* Problem details: Extract the full listing below without altering a single character.

[Extracted information — start]

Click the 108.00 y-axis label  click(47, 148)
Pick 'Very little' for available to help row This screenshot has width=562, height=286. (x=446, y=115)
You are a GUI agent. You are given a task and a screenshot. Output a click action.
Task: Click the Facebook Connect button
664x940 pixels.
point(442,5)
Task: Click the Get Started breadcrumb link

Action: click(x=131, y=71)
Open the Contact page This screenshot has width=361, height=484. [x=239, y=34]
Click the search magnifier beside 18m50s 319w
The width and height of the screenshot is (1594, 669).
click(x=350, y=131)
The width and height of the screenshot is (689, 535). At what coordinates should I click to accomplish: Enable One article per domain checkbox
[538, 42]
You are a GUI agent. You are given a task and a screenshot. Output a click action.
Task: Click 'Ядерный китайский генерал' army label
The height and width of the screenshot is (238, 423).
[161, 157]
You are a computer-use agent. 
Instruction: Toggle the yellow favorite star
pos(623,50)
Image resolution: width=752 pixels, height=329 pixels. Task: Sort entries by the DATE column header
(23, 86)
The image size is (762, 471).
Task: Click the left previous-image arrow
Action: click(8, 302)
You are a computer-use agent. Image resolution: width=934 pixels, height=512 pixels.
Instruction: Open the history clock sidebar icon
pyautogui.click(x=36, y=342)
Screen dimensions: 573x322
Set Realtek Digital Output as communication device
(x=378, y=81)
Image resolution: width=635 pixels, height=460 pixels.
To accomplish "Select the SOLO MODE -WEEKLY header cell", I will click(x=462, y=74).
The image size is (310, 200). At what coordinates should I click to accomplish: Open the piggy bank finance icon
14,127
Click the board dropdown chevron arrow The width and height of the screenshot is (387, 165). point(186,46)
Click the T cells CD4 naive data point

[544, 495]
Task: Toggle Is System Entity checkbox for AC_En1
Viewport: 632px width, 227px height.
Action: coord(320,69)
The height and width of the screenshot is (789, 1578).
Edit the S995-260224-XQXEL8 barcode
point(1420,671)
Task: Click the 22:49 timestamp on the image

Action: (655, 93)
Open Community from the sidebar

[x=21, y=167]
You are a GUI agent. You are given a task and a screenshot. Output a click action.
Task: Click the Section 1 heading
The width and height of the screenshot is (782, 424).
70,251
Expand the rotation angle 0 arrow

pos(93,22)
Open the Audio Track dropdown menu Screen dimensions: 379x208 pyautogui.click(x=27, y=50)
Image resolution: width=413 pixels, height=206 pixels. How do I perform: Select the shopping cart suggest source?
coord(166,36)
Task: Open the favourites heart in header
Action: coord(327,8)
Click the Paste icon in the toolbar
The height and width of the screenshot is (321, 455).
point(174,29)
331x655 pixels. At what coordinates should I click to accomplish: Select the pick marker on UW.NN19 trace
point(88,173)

[Extracted information — finish]

* The completed task:
Click the 108.00 y-axis label  click(47, 148)
Pick 'Very little' for available to help row This screenshot has width=562, height=286. (x=446, y=115)
You are a GUI agent. You are given a task and a screenshot. Output a click action.
Task: Click the Facebook Connect button
664x940 pixels.
point(442,5)
Task: Click the Get Started breadcrumb link

Action: click(x=131, y=71)
Open the Contact page This screenshot has width=361, height=484. [x=239, y=34]
Click the search magnifier beside 18m50s 319w
The width and height of the screenshot is (1594, 669).
click(x=350, y=131)
The width and height of the screenshot is (689, 535). At what coordinates should I click to accomplish: Enable One article per domain checkbox
[538, 42]
You are a GUI agent. You are given a task and a screenshot. Output a click action.
Task: Click 'Ядерный китайский генерал' army label
The height and width of the screenshot is (238, 423).
[161, 157]
You are a computer-use agent. 
Instruction: Toggle the yellow favorite star
pos(623,50)
Image resolution: width=752 pixels, height=329 pixels. Task: Sort entries by the DATE column header
(23, 86)
The image size is (762, 471).
Task: Click the left previous-image arrow
Action: click(8, 302)
You are a computer-use agent. Image resolution: width=934 pixels, height=512 pixels.
Instruction: Open the history clock sidebar icon
pyautogui.click(x=36, y=342)
Screen dimensions: 573x322
Set Realtek Digital Output as communication device
(x=378, y=81)
Image resolution: width=635 pixels, height=460 pixels.
To accomplish "Select the SOLO MODE -WEEKLY header cell", I will click(x=462, y=74).
The image size is (310, 200). At what coordinates should I click to accomplish: Open the piggy bank finance icon
14,127
Click the board dropdown chevron arrow The width and height of the screenshot is (387, 165). point(186,46)
Click the T cells CD4 naive data point

[544, 495]
Task: Toggle Is System Entity checkbox for AC_En1
Viewport: 632px width, 227px height.
Action: coord(320,69)
The height and width of the screenshot is (789, 1578).
Edit the S995-260224-XQXEL8 barcode
point(1420,671)
Task: Click the 22:49 timestamp on the image

Action: (655, 93)
Open Community from the sidebar

[x=21, y=167]
You are a GUI agent. You are given a task and a screenshot. Output a click action.
Task: Click the Section 1 heading
The width and height of the screenshot is (782, 424).
70,251
Expand the rotation angle 0 arrow

pos(93,22)
Open the Audio Track dropdown menu Screen dimensions: 379x208 pyautogui.click(x=27, y=50)
Image resolution: width=413 pixels, height=206 pixels. How do I perform: Select the shopping cart suggest source?
coord(166,36)
Task: Open the favourites heart in header
Action: coord(327,8)
Click the Paste icon in the toolbar
The height and width of the screenshot is (321, 455).
point(174,29)
331x655 pixels. At what coordinates should I click to accomplish: Select the pick marker on UW.NN19 trace
point(88,173)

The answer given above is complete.